▸ **GOAL OF THE EXERCISE**: Your answer is the lines below, exactly, from the one that contains "[combobox] (325, 47)" through the one that contains "还在为 Christmas 圣诞节准备的道具而烦恼吗？本篇指南教你轻松", both included.
--- START ---
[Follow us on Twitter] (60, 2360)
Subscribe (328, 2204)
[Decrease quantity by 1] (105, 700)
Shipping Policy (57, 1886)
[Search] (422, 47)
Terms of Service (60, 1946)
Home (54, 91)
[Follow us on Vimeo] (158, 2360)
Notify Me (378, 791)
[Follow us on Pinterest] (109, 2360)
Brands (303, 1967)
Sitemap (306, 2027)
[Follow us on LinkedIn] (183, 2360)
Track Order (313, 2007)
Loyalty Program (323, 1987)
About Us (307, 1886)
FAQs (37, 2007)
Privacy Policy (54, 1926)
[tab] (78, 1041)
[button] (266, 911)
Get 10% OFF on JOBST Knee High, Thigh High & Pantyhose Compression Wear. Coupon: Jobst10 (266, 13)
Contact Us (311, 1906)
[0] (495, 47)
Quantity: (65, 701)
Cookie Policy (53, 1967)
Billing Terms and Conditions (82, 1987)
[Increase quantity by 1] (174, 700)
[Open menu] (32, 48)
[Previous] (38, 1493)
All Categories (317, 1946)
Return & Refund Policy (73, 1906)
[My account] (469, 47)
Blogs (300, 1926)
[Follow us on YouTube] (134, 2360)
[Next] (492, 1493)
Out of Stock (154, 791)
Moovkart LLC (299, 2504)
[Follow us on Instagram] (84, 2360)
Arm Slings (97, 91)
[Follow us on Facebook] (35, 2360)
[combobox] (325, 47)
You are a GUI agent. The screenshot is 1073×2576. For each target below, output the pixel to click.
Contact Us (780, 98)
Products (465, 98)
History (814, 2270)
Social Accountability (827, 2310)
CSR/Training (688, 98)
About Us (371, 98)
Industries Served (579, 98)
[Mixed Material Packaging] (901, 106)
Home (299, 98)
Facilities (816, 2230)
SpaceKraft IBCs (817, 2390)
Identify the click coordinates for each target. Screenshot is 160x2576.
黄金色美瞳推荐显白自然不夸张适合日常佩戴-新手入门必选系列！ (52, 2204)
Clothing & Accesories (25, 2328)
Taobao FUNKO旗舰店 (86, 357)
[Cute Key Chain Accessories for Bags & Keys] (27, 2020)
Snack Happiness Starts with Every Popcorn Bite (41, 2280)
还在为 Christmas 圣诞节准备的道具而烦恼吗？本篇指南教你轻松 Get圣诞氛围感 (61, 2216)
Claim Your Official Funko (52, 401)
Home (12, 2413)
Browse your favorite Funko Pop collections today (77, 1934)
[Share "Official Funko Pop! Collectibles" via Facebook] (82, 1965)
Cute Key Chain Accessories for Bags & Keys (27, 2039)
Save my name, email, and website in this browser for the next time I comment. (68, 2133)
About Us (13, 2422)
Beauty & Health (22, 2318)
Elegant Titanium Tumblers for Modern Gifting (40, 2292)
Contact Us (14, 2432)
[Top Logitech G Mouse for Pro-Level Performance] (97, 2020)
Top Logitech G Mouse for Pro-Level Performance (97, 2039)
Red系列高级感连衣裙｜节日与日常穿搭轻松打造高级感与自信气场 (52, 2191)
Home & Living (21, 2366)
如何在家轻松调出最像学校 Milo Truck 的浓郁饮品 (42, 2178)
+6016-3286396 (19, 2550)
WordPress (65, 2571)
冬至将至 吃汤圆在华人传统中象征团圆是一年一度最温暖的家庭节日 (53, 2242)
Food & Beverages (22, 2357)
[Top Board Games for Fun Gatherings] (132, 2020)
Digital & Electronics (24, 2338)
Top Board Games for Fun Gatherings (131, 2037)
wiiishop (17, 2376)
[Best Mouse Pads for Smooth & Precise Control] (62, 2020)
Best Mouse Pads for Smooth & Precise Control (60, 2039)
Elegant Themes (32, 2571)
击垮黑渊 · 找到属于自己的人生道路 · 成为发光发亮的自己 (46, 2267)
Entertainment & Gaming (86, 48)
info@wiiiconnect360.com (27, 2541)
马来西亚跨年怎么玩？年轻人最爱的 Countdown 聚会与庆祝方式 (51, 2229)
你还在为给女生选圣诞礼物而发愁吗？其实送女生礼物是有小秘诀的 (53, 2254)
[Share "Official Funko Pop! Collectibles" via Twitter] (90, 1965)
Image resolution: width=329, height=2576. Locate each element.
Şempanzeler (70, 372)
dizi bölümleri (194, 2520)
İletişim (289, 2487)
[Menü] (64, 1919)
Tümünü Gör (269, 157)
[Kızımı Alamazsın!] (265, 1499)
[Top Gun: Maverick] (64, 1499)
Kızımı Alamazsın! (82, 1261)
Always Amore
--- END ---
▸ **RESULT**:
[combobox] (325, 47)
You are a GUI agent. The screenshot is 1073×2576. For each target below, output the pixel to click.
Contact Us (780, 98)
Products (465, 98)
History (814, 2270)
Social Accountability (827, 2310)
CSR/Training (688, 98)
About Us (371, 98)
Industries Served (579, 98)
[Mixed Material Packaging] (901, 106)
Home (299, 98)
Facilities (816, 2230)
SpaceKraft IBCs (817, 2390)
Identify the click coordinates for each target. Screenshot is 160x2576.
黄金色美瞳推荐显白自然不夸张适合日常佩戴-新手入门必选系列！ (52, 2204)
Clothing & Accesories (25, 2328)
Taobao FUNKO旗舰店 (86, 357)
[Cute Key Chain Accessories for Bags & Keys] (27, 2020)
Snack Happiness Starts with Every Popcorn Bite (41, 2280)
还在为 Christmas 圣诞节准备的道具而烦恼吗？本篇指南教你轻松 Get圣诞氛围感 (61, 2216)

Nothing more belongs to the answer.